In Cortina, Cazzola will be on a line with a familiar face in Remy Giftopoulos, the team’s leading scorer in the virus-shortened 2019-20 campaign. Giftopoulos and Cazzola were teammates for two seasons at Acadia and also during Cazzola’s time with Ottawa in the OHL.

“He's from the Hamilton area and I've played with him before and I'll play with him here,” Cazzola said. “Having someone that's been around the town and someone that you know, you get more comfortable quickly.”

The Guelph native is also looking forward to working on a self-imposed challenge.

“Cazzola's an Italian last name. My parents speak Italian, but -- that's my goal this year to learn how to speak it. I can understand and clue in on what's being said, but in terms of speaking the language it's not up to where I want it to be. Hopefully these next eight months I'll be able to learn as much as I can.”

And he’ll be looking forward to the start of the Alps league’s season. The league is being careful in relation to the virus, adopting a schedule that for the most part sees each team play a home-and-home series against one opponent before moving on to do the same with another opponent. They’re also limiting the number of spectators in the arena. In Cortina, they’re to have 200 in the Stadio Olimpico del Ghiaccio that has a capacity of about 2,500. It opened in 1956 and hosted the opening and closing ceremonies, figure skating and some of the hockey games of that year’s Winter Olympics. It’s to be the home of curling in the 2026 Winter Olympics and Paralympics.

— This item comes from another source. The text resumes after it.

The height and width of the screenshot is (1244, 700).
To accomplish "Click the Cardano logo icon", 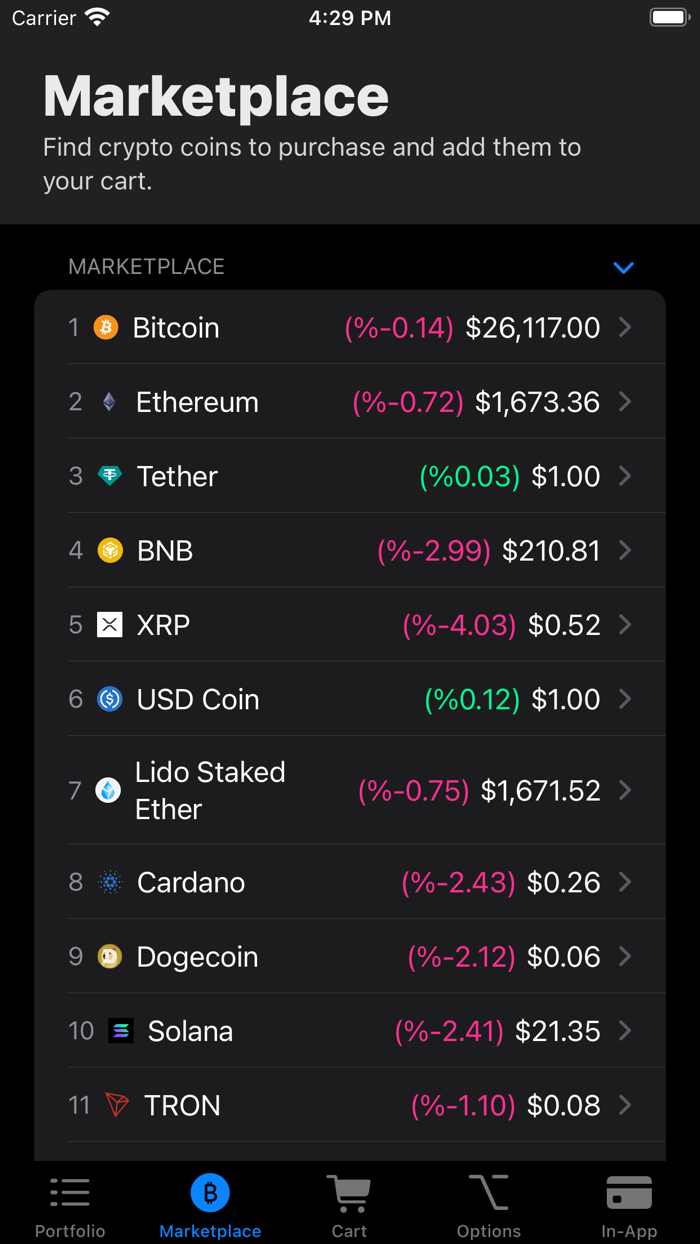I will point(110,882).

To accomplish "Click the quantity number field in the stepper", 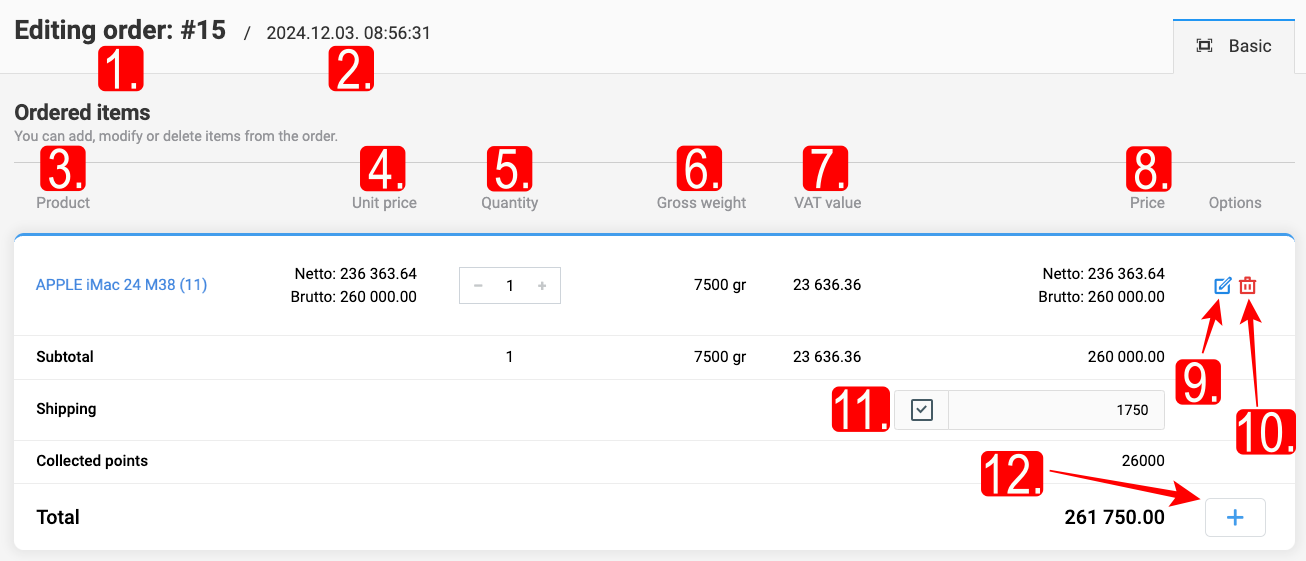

“There's no book on how to follow protocol with this situation,” Cazzola said. “In a perfect world we'd be able to have a bubble like they do (for the playoffs) in the NHL, but it's just not feasible for leagues in Europe like this. It's going to be a new situation for everyone just like it is in every career or job. It's a new situation and you just have to take it one day at a time and see how it goes.”